Jack and 15 fellow graduate students from around the world gathered to collaborate with nine faculty experts in the fields of psychology, sociology, economics and demography as part of the National Centre of Competence in Research (NCCR) LIVES project – “Overcoming Vulnerability: Life Course Perspectives” – which is funded by the Swiss National Science Foundation. This first “winter school” on the life course was co-organized by leaders of research centers in Switzerland, Germany, Canada and the United States – including the Hallie E. Ford Center for Healthy Children and Families housed in the College of Public Health and Human Sciences at Oregon State University.
The winter school comprised three working groups on the topics of education, work and unemployment – the group in which Jack participated; family relationships in old age; and perceptions of the life course in Europe, which was co-taught by CPHHS Professor and Hallie Ford Center Director Rick Settersten. Rick is on the advisory board of LIVES and helped co-organize the winter school.
“I think one real strength of this program was to help develop collaborations that might persist over time,” Jack says. “One of my intentions was to keep building connections and to be able to explore topics of interest I share with other people who are studying in other areas, learn their ideas, learn from them and to help inject a different perspective about topics and research questions.”
Jack, who teaches critical thinking in Oregon State’s Human Development and Family Sciences Ecampus online, learned of the opportunity through Rick, who is his mentor.
“I knew this would be a very special opportunity for Jack’s professional growth,” Rick says. “I enjoyed watching him develop friendships with other doctoral students and faculty members during our intensive week together. We had so much fun working in our groups around the clock – but the groups also had a few opportunities to bond together outdoors, including an afternoon of skiing and snowshoeing and a competitive evening of curling. I think Jack enjoyed watching me fumble on the ice. Age may be on his side, but it’s no longer on mine!”
The larger LIVES project aims to better understand how people deal with a changing world, whether that’s from a change in family, religious identities or shifts in economic activity. It examines what it means to be vulnerable in today’s world and the factors inside and outside of people that protect them from vulnerability or help them overcome it. (Read more about the project here.)
Jack and his group conducted research on “Transitions in Work, Education and Unemployment,” where they were tasked with using a data set from the National Child Development Survey from Britain. He and his peers spent the week learning the longitudinal study – and its qualitative data – so they could develop questions and create a framework that combined each of their different research interests in order to collaborate on a paper after the program’s completion.
“We were looking at how patterns of employment, unemployment or education across the life course fluctuate for individuals,” he says. “We were able to map out what people’s lives look like for about 50 years, and we’re really interested in looking at the issue of turning points and identifying what these individuals really see as key transitional moments in their lives.”
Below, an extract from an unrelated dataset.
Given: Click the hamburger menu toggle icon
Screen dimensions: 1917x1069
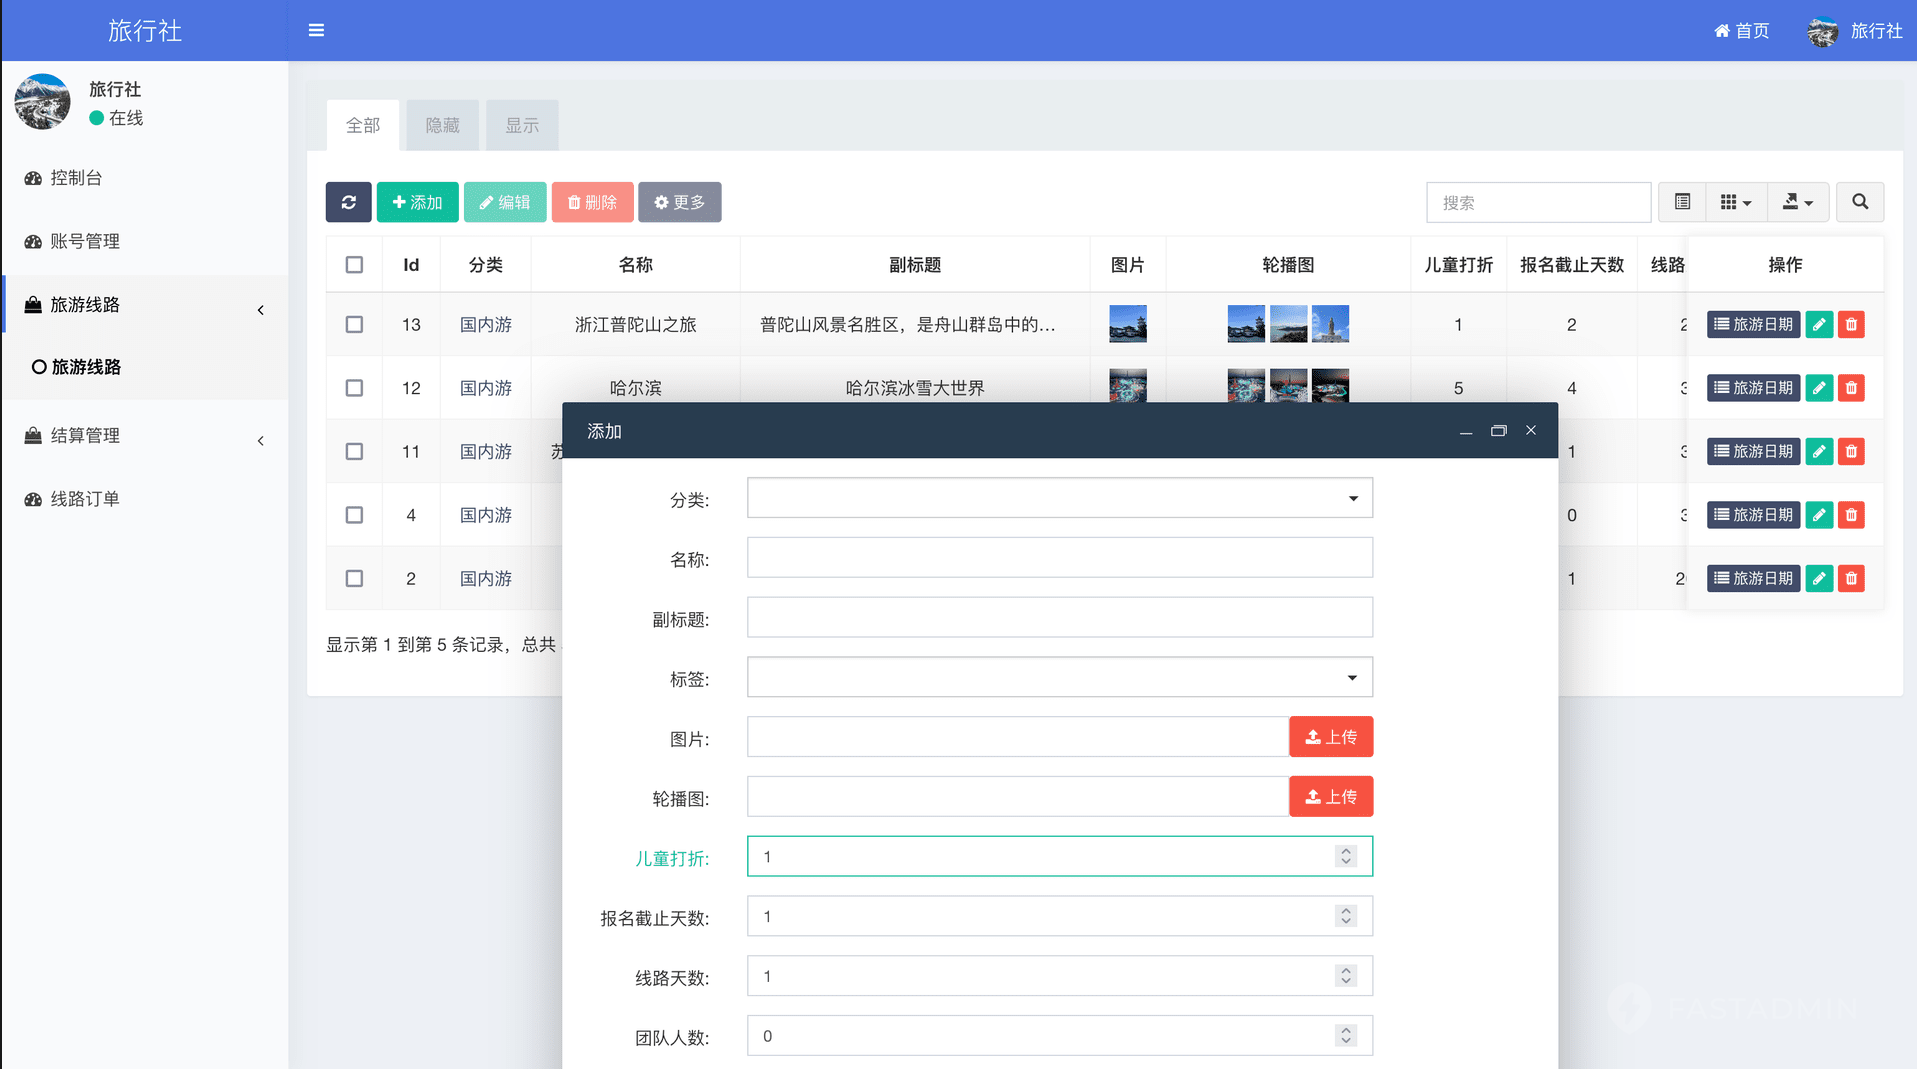Looking at the screenshot, I should click(x=316, y=30).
“Knowing that I can reach out and share ideas with people from across the globe and gain their perspective is a nice benefit of having participated in this experience”
The group then compared that qualitative data with the quantitative data to determine how people’s stories match up.
“I’m really interested in the transition to adulthood, which has significant implications for people’s work trajectories as they form connections during that time of life,” he says. “Other people were much more interested in retirement or other angles. And that’s what was really beneficial about the Switzerland group – I get to collaborate with people who are looking at the life course from the other end of the decisions that are made during the transition to adulthood that can have implications for the rest of life.”
Jack, who recently proposed his PhD dissertation on patterns of social integration and social trust during the integration to adulthood, says the workshops got him thinking about his dissertation in new ways.
“I had been so mired in my own work for so long that it was really nice to hear what others were doing and different ways of asking these questions, especially having the opportunity to talk with people who were studying these questions in Europe,” he says. “Because all of us came from different backgrounds, it complements the education and training I’ve received here at Oregon State – where it’s a really interdisciplinary approach – and I now have a better view of what the big overall picture looks like and where my research fits into that picture.”
Jack says it wasn’t only his research that benefitted from this program.
“The school allowed for really intense bonding and sharing of ideas, and that, to me, is the most unique aspect and is really beneficial,” he says. “Knowing that I can reach out and share ideas with people from across the globe and gain their perspective is a nice benefit of having participated in this experience.”
Once back home, Jack worked remotely with his team to sort through the qualitative data, identify themes and complete a group paper that is currently in development.
“That was the real intent – to not only form bonds among the people who participated, but also to have a product to show for it, to apply what we learned there and what we learned from each other to something that really benefits everybody,” he says.